In short, Japan and China, at least for now, are not complicit in driving their currencies lower against the dollar. Any future weakness or strength, it follows, will be market-driven – a posture that undermines the strong-dollar/weak-gold narrative. At some point the algo-driven speculators might be forced to give up on attacking the yuan and yen. In turn, they might be forced to give up attacking gold; and, in fact, begin covering their short positions on the COMEX. As it is, we have begun to see some unwinding in those positions of late for both gold and silver.
The latest from Michael Ballanger on the record short gold and silver positions on the COMEX
“Once again, and in honour of an ancient financial tradition, gold and silver fulfilled their respective roles as ‘precious’ metals, accordingly defined as ‘objects of great value; not to be wasted or treated carelessly.’ As we head into the final eight weeks of 2018, there are a great many managers of other people’s money who are paying attention—and it couldn't happen at a more opportune time. Tonight’s COT report shows that the Commercials were covering shorts into weakness while the Large Spec algobots continued to pile and add shorts/dump longs also into weakness. As long as the Large Speculators continue to carry such a paltry number of longs (13,194 futures only; 5,976 futures and options), the gold price should continue to trend higher through year-end. It is imperative to remember that major declines in gold have occurred when the aggregate long positions held by Large Speculators exceed 300,000; we are nowhere near that figure today and won’t until $1,400 is tested by year-end." – Michael Ballanger, Mining Junkie
Hedging financial warfare
“In this scenario," writes Daily Reckoning's James Rickards, "an attacker could penetrate the order entry system of a major stock exchange such as the New York Stock Exchange.
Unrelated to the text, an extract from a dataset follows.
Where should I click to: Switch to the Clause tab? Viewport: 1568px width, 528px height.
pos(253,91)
Once inside the order entry system, the attacker would place large sell orders on highly liquid stocks such as Apple or Facebook. . . .The result could be a market decline of 20% or more in a single day, comparable to the stock market crash of October 1987 or the crash of 1929. You would not have to trade anything or be in the market during the attack; you would be wiped out based on the market decline even if you did nothing.”
This analysis from James Rickards, in our view, is his most important in a long time. Financial warfare – the ability of America’s enemies to penetrate and disrupt markets and infrastructure through malware and other forms of electronic weaponry – is something few investors contemplate. As Rickards, points out though, the threat is very real especially under the current tension-filled circumstances and prudent investors need to take it into account. “The key,” says Rickards, “is to have some portion of your total assets invested in non digital assets that cannot be hacked, wiped out or disrupted in financial warfare. Such assets include gold, silver, land, fine art and private equity that is usually represented by a paper contract and does not rely on electronic exchange trading for liquidity.” This is the financial market equivalent of living off the grid. We strongly recommend reading and contemplating the article at the link.
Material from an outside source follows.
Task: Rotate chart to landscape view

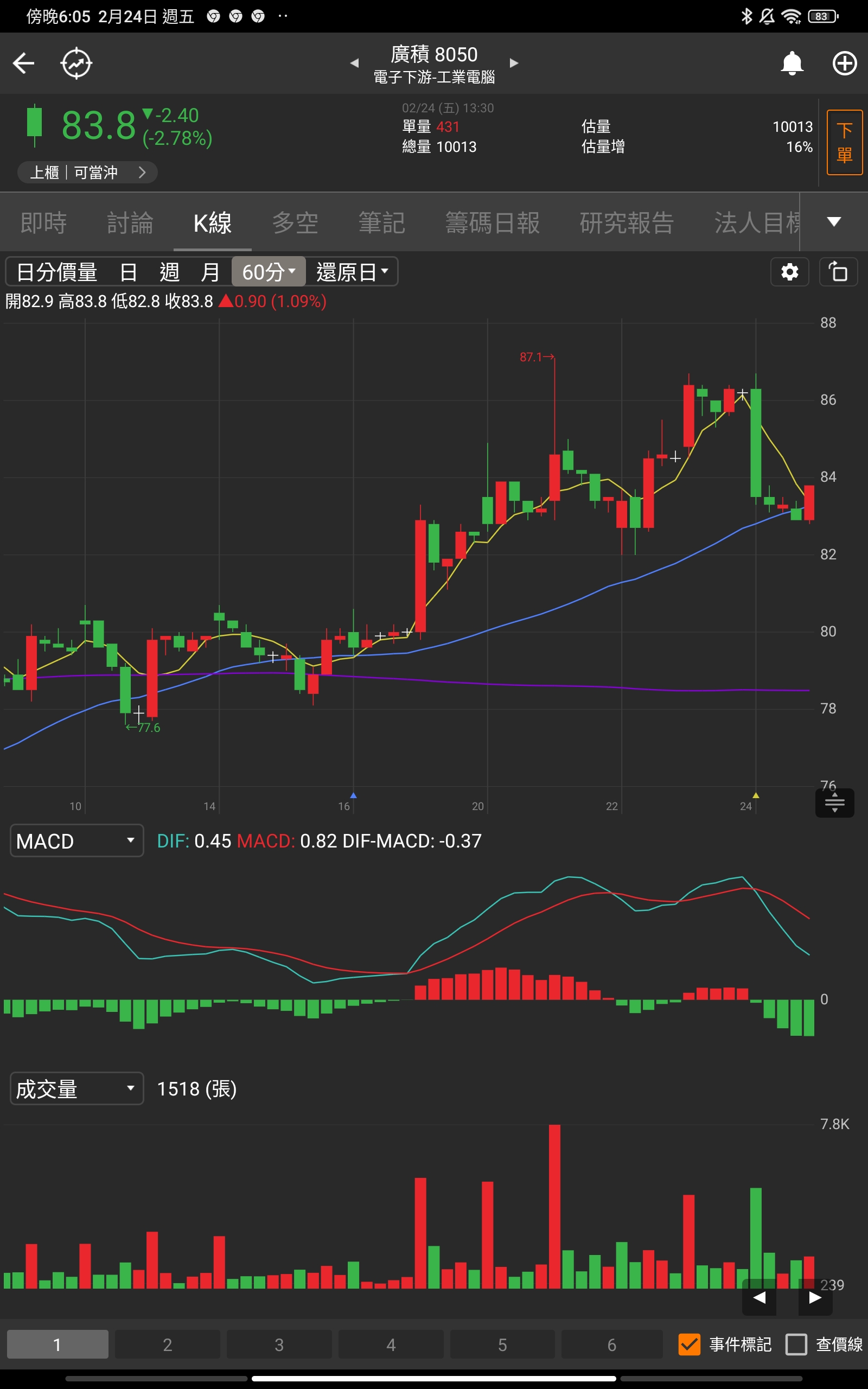Action: (x=838, y=271)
Taleb says world more fragile than 2007
“Nassim Nicholas Taleb, scientific advisor at Universa Investments, discusses the factors causing global fragility, hidden liabilities in global markets, and what he sees as safe trades in the current market. He speaks with Bloomberg’s Erik Schatzker onBloomberg Markets.”
Editor's note: When asked how it all plays out and if there is anything that he sees as safe in a global financial system on the verge of another crisis, Taleb says he owns “some gold, which I am confused about, and land. . .” He does not elaborate on why he is confused about gold. Taleb, as most of you already know, made his mark in the financial world by predicting the 2007-2008 crisis and writing the now famous book, The Black Swan – The Impact of the Highly Improbable.
Asia's wealthy investors prefer physical gold over ETFs
From the International Advisor: “Conservative high net worth gold investors prefer physical bullion over ETFs, says State Street Global Advisors. Private banks in Asia mainly use ETF vehicles when making active bets on gold based on a short-term outlook, Robin Tsui, gold ETF strategist at SSGA, said during an event in Hong Kong. For strategic allocations or longer-term investing, buying physical bullion and storing it in a safe remains the norm.” The same is true in the United States and Europe. Financial institutions and funds tend to favor the ETFs while private investors tend to prefer coins and bullion stored nearby.
The political versus the real deficit
There are two budget deficits – the political deficit that Washington and Wall Street throw around, and the real deficit that resides in real additions to the national debt. It is the latter, not the former, on which the U.S. government pays interest.“The US government said Monday that its deficit rose by 17 percent in its 2017 fiscal year that ended in September, as Washington spent $779 billion more than it collected in taxes," writes the New York Post's John Crudele. "But let’s look at the real number, which I gave you in a column last week. As I said previously, total US debt rose to $21.456 trillion by the end of the 2018 spending year. It had been $20.244 trillion at around the same time in 2017. That shows an increase in debt of $1.21 trillion.”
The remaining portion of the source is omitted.